Aim ->
Copy every line of the material below exactly as it appears.

Data entries
━━━━

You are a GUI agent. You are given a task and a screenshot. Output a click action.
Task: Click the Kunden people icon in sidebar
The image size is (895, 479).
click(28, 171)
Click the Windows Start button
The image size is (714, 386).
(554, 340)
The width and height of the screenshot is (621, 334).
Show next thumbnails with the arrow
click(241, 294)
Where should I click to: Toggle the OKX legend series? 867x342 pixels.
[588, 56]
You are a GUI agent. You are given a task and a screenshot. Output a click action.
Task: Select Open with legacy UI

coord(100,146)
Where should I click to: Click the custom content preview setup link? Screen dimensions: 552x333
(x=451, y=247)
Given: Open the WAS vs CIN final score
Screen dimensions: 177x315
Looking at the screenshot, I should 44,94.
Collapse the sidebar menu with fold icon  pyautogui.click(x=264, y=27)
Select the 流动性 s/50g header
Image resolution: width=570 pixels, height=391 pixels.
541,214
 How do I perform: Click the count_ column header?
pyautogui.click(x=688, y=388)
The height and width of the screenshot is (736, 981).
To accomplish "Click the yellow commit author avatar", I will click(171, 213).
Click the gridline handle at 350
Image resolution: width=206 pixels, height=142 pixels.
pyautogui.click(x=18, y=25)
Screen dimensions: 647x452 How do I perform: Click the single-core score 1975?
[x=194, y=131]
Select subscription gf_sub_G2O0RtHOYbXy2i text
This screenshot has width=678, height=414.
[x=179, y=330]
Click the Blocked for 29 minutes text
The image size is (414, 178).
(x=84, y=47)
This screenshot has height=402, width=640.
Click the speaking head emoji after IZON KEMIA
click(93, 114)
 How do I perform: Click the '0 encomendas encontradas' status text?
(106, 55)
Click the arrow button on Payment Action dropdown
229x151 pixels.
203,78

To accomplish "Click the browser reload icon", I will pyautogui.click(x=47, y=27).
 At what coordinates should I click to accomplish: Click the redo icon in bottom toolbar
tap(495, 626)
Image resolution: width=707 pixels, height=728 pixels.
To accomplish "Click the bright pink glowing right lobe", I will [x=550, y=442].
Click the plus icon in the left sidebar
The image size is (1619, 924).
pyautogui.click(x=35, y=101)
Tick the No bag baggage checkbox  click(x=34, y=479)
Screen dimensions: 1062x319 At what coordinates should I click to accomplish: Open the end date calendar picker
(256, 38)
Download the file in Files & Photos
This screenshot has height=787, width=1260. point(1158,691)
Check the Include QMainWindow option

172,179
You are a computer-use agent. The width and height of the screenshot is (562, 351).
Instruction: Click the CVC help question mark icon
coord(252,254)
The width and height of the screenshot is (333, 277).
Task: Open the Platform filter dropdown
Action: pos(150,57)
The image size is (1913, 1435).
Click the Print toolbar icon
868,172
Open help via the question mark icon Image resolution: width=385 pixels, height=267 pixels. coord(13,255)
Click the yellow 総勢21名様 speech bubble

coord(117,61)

━━━━

Exercise solution ->
You are a GUI agent. You are given a task and a screenshot. Output a click action.
Task: Click the Kunden people icon in sidebar
The image size is (895, 479).
click(28, 171)
Click the Windows Start button
The image size is (714, 386).
(554, 340)
The width and height of the screenshot is (621, 334).
Show next thumbnails with the arrow
click(241, 294)
Where should I click to: Toggle the OKX legend series? 867x342 pixels.
[588, 56]
You are a GUI agent. You are given a task and a screenshot. Output a click action.
Task: Select Open with legacy UI

coord(100,146)
Where should I click to: Click the custom content preview setup link? Screen dimensions: 552x333
(x=451, y=247)
Given: Open the WAS vs CIN final score
Screen dimensions: 177x315
Looking at the screenshot, I should 44,94.
Collapse the sidebar menu with fold icon  pyautogui.click(x=264, y=27)
Select the 流动性 s/50g header
Image resolution: width=570 pixels, height=391 pixels.
541,214
 How do I perform: Click the count_ column header?
pyautogui.click(x=688, y=388)
The height and width of the screenshot is (736, 981).
To accomplish "Click the yellow commit author avatar", I will click(171, 213).
Click the gridline handle at 350
Image resolution: width=206 pixels, height=142 pixels.
pyautogui.click(x=18, y=25)
Screen dimensions: 647x452 How do I perform: Click the single-core score 1975?
[x=194, y=131]
Select subscription gf_sub_G2O0RtHOYbXy2i text
This screenshot has width=678, height=414.
[x=179, y=330]
Click the Blocked for 29 minutes text
The image size is (414, 178).
(x=84, y=47)
This screenshot has height=402, width=640.
Click the speaking head emoji after IZON KEMIA
click(93, 114)
 How do I perform: Click the '0 encomendas encontradas' status text?
(106, 55)
Click the arrow button on Payment Action dropdown
229x151 pixels.
203,78

To accomplish "Click the browser reload icon", I will pyautogui.click(x=47, y=27).
 At what coordinates should I click to accomplish: Click the redo icon in bottom toolbar
tap(495, 626)
Image resolution: width=707 pixels, height=728 pixels.
To accomplish "Click the bright pink glowing right lobe", I will [x=550, y=442].
Click the plus icon in the left sidebar
The image size is (1619, 924).
pyautogui.click(x=35, y=101)
Tick the No bag baggage checkbox  click(x=34, y=479)
Screen dimensions: 1062x319 At what coordinates should I click to accomplish: Open the end date calendar picker
(256, 38)
Download the file in Files & Photos
This screenshot has height=787, width=1260. point(1158,691)
Check the Include QMainWindow option

172,179
You are a computer-use agent. The width and height of the screenshot is (562, 351).
Instruction: Click the CVC help question mark icon
coord(252,254)
The width and height of the screenshot is (333, 277).
Task: Open the Platform filter dropdown
Action: pos(150,57)
The image size is (1913, 1435).
Click the Print toolbar icon
868,172
Open help via the question mark icon Image resolution: width=385 pixels, height=267 pixels. coord(13,255)
Click the yellow 総勢21名様 speech bubble

coord(117,61)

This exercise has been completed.